◆ **Short task**
Reproduce each of the records below word for word, omitting the pictures.
■ ■ ■ ■
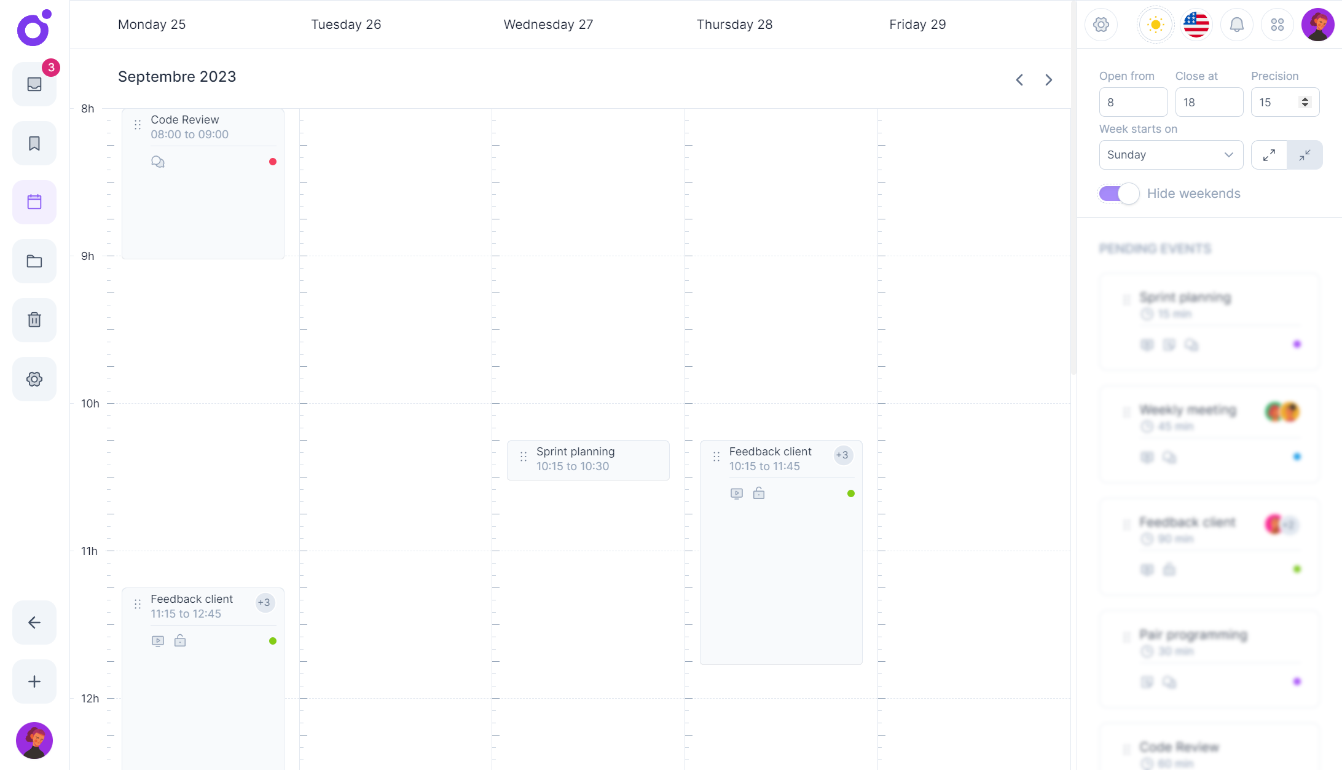This screenshot has width=1342, height=770.
Task: Open the profile menu via top-right avatar
Action: click(x=1317, y=25)
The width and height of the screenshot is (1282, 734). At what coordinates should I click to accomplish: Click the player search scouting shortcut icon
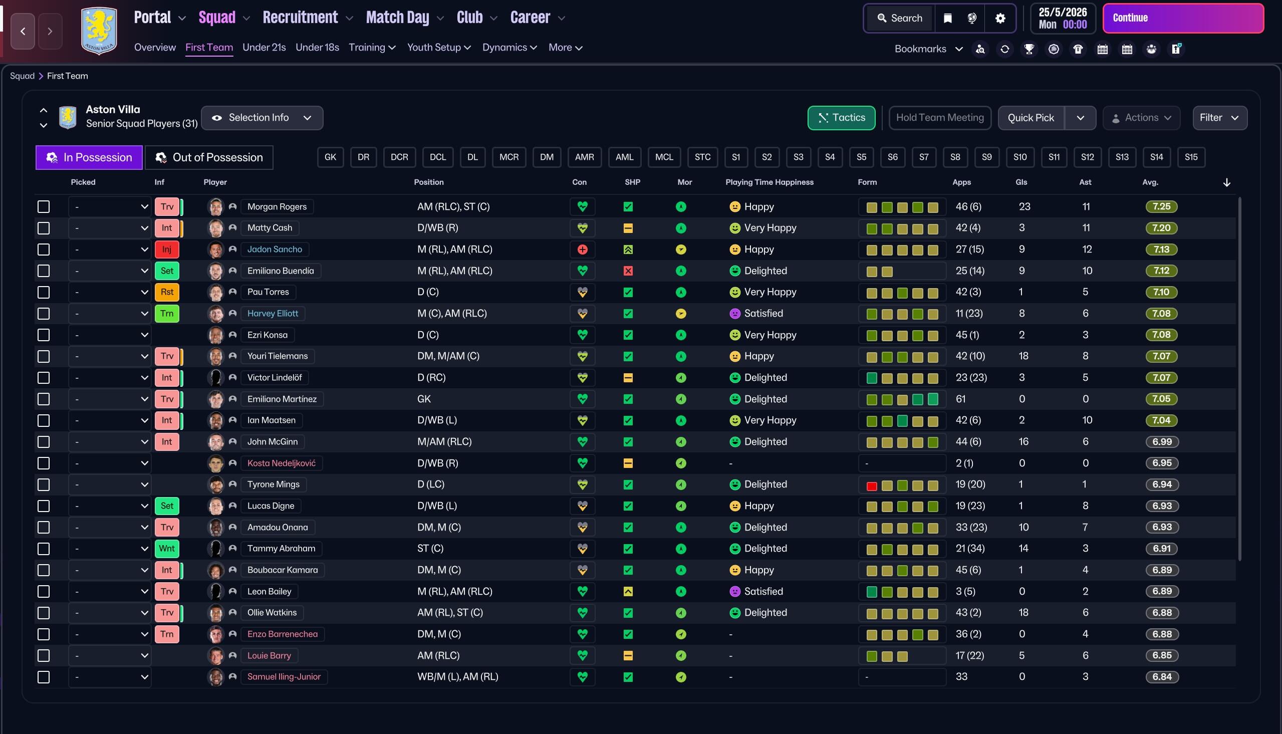pyautogui.click(x=980, y=49)
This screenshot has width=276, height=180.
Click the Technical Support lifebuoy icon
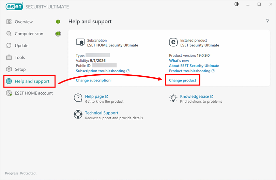[x=78, y=115]
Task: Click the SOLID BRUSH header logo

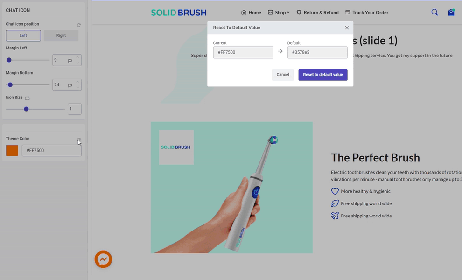Action: click(x=179, y=13)
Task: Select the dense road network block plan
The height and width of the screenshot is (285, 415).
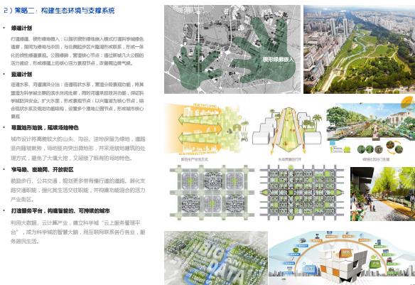Action: tap(301, 193)
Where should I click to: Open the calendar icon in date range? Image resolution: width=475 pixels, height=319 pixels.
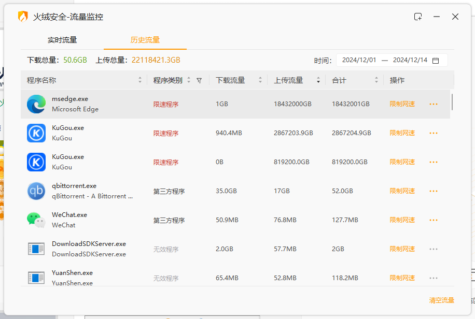pyautogui.click(x=436, y=61)
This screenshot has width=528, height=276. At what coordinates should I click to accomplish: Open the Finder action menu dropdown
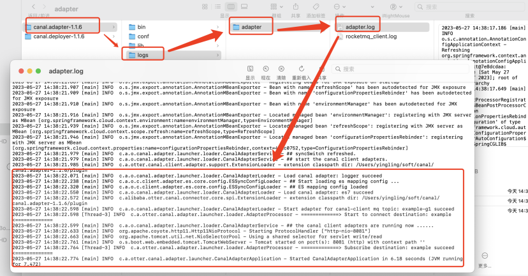tap(339, 6)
■ ■ ■ ■
◆ **Solution below**
This screenshot has width=1342, height=770.
Task: Open the profile menu via top-right avatar
Action: click(x=1317, y=25)
The width and height of the screenshot is (1282, 734). At what coordinates should I click to accomplish: Click the player search scouting shortcut icon
pyautogui.click(x=980, y=49)
This screenshot has width=276, height=180.
Click the Technical Support lifebuoy icon
[x=78, y=115]
Task: Click the SOLID BRUSH header logo

Action: click(x=179, y=13)
Task: Select the dense road network block plan
The height and width of the screenshot is (285, 415).
Action: tap(301, 193)
Where should I click to: Open the calendar icon in date range? Image resolution: width=475 pixels, height=319 pixels.
pyautogui.click(x=436, y=61)
This screenshot has width=528, height=276. At what coordinates should I click to accomplish: Open the Finder action menu dropdown
tap(339, 6)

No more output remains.